The reality of the struggle faced by Metra is that many of the employees and creators of Horizon Worlds aren’t all that interested in it themselves:

A key issue with Horizon’s development to date, according to Shah’s internal memos, is that the people building it inside Meta appear to not be using it that much. “For many of us, we don’t spend that much time in Horizon and our dogfooding dashboards show this pretty clearly,” he wrote to employees on September 15th. “Why is that? Why don’t we love the product we’ve built so much that we use it all the time? The simple truth is, if we don’t love it, how can we expect our users to love it?”

“I want to be clear on this point. We are working on a product that has not found product market fit.” [Emphasis mine.]

I get a kick out of all the weird terms they use. What the heck is a “dogfooding dashboard?”

I am not a billionaire, so far be it from me to question Zuckerkberg’s plans. I was however surprised when he pivoted the resources of his behemoth tech company toward an unproven technology. The timing has not been kind to Zuckerberg, as the online advertising market has plummeted and Meta has faced some daunting realities, as The Wall Street Journal notes:

…a series of events combined to slow the global economy and cripple the online advertising market. That has cast a shadow over the company just as it makes its most ambitious attempt yet to prove that its metaverse aspiration actually has some legs. Meta will lift the wraps on its latest efforts in virtual reality next week, just as it is also working through an extensive cost-cutting effort that involves office closures, hiring freezes and staff cullings that Meta is taking some pains not to describe as layoffs. The stock has lost 58% of its value over the last 12 months—the tenth worst performer on the S&P 500 in that time.
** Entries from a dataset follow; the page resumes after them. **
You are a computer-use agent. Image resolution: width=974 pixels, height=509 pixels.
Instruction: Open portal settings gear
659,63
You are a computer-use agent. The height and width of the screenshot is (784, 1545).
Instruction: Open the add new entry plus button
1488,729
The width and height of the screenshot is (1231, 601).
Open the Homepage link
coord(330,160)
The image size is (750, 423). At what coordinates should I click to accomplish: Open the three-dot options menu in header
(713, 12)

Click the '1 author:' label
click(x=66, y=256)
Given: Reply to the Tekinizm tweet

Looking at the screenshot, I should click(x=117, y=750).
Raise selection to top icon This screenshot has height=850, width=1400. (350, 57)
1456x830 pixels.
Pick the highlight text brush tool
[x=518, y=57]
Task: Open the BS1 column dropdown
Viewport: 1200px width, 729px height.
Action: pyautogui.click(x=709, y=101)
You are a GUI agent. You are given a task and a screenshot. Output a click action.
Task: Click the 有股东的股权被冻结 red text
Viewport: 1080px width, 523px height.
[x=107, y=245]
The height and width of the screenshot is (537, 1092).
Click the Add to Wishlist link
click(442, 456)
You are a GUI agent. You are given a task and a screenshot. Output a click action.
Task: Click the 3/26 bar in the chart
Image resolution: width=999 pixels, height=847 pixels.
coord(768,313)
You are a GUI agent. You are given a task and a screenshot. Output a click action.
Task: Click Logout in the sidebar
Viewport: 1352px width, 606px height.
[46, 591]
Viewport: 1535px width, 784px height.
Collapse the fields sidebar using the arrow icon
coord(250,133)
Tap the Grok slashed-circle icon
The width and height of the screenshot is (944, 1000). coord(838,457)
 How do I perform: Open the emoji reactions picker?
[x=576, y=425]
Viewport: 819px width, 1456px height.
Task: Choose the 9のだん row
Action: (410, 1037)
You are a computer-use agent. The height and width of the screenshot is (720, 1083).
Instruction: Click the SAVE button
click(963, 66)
Eventually, a realistic online universe may come to fruition, and Zuckerberg might again be the top dog. I’m not convinced, however, that this will be a good thing: do we really need to further cut ourselves off from the physical world and interactions with actual live people? I don’t think so. Anyone who’s ever watched a teen get lost in their virtual life in The Sims has often wondered, “hey, why don’t you ditch your virtual boyfriend and go out on an actual freakin’ date.”

“I’ve been in Meta’s virtual reality social network Horizon Worlds every hour of the night and day to meet the metaverse’s earliest adopters,”  tweets one enthusiast. Does this sound healthy to you?